Jewish settlers in Gaza, who number around 7,800, are being told to pack their belongings in preparation for the first Israeli evacuation since the dismantling of the Sinai settlement of Yamit in 1982. A recent poll shows that most of them say they will leave peacefully, but Israeli soldiers expect to have to transfer the ideological core by force. In response, settler leaders are urging soldiers to sign a petition pledging to refuse to dismantle settlements, and thousands have signed.

Rotem–who served most of his three IDF years in military intelligence in Lebanon and still reports for reserve duty–doesn’t condemn the right wing soldiers: “Israel is a strong enough country to even have refuseniks,” he says. To Rotem, though, active refusal is far worse than simply not enlisting; if a soldier forcibly resists an order, then he must be punished. Either way, Rotem doesn’t think the threat of mass refusal will materialize, or that the settlers will put up as big of a fight as they threaten to. The right is just making a lot of noise, he opines; “I think they’ll take the compensation and move. It’s just a shame it took so long.”
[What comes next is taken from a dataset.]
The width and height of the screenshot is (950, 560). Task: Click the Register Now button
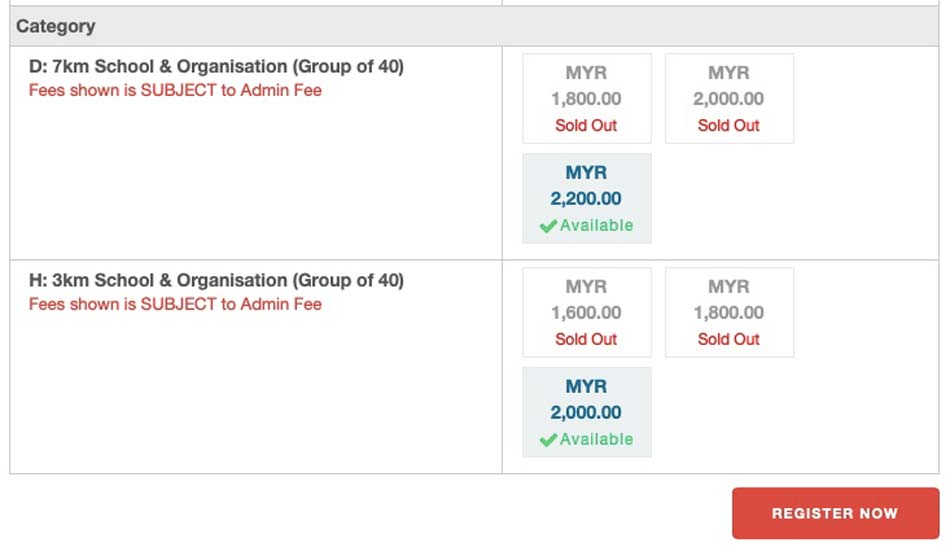[x=835, y=513]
Passive refusal is different: we should be tolerant of those who refuse to participate, Rotem says, adding that to refuse is to exercise a level of freedom of speech that will test the limits of democracy. In fact, it is the range of voice expressed on the Jerusalem scene that gets Rotem most excited. Unity is not what’s said, he explains, but the act of coming together to share views. In his experience, it has been “very hard in the last four years, because of the Intifada, to express ideas like my own because the public has shifted towards hate and separation.”

Luckily, a forum remains. Along Shlomzion HaMalka Street lies a nondescript storefront called the Dalia that hosts the kind of cultural events that are rare or absent from other parts of the country. On a wintry Thursday night, hundreds gather there for the first Old Jeruz Cipher, a monthly hip-hop event founded by Corner Prophets–a new organization that draws together the Israeli hip-hop community. That night, the crowd was Israeli, Arab, Russian, and American.
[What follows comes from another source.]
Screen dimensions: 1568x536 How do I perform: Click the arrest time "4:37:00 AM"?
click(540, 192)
Following a performance by Rocky B, Sagol 59 takes the stage with A7, a 25-year-old black American Orthodox Jew who made aliyah from Baltimore five years ago. Attributing much of his worldview to his orthodoxy, A7 opposes the disengagement plan. The dreadlocked artist blames the government for having mismanaged the conflict and the settlements. “If it starts in Gaza, where’s it gonna end?” he asks. “Are we gonna give them half of Jerusalem for their state?”
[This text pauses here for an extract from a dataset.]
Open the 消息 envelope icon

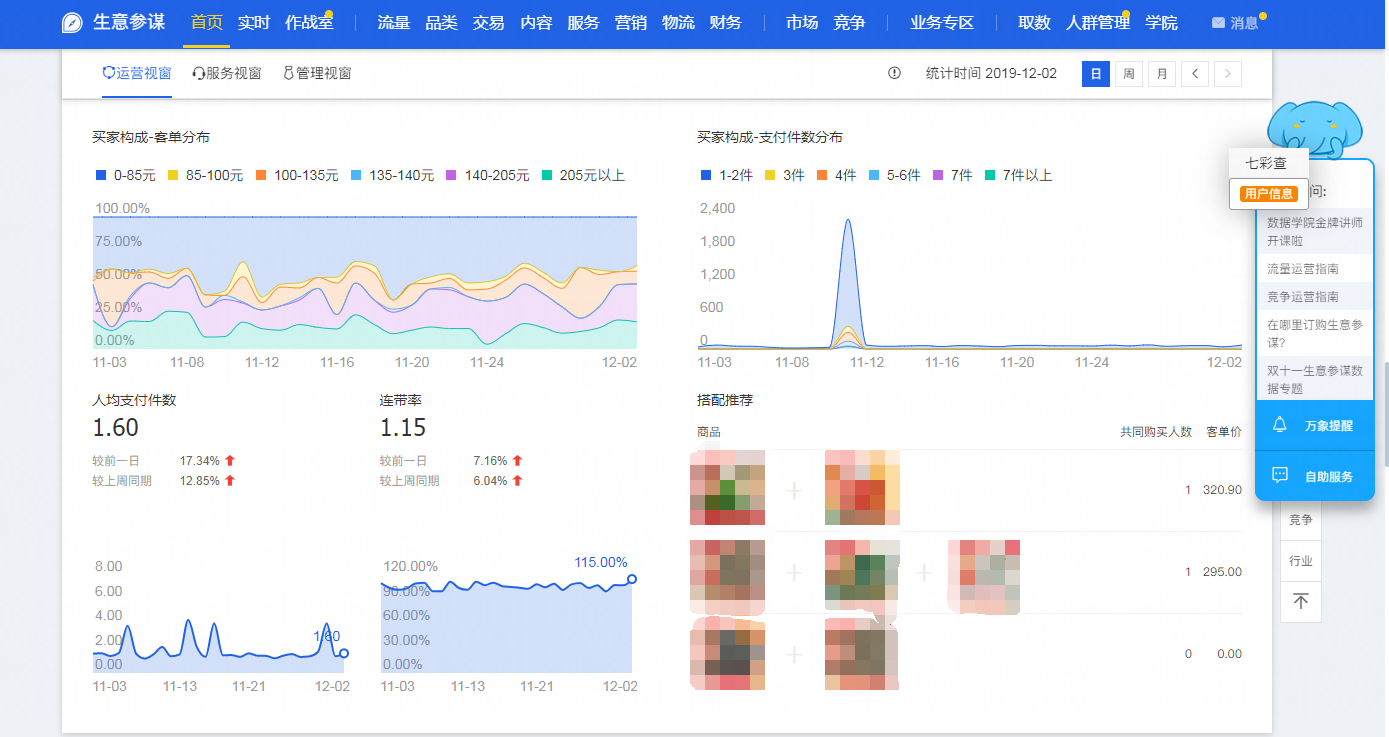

A7 is undeterred by being right wing and religious in a predominantly left wing secular community. “I put it out there,” he says of his lyrics, explaining that in the hip-hop community everyone gets to say what they want. His audience responds to his delivery–and if they disagree with him, they can always take the mic themselves. A7 believes that “politics, in the end, only proves to be detrimental to the people.” Peace will come, he muses, when the world assumes the model set by the hip-hop community: when “people of different everything can agree that life is more important that all that other crap.”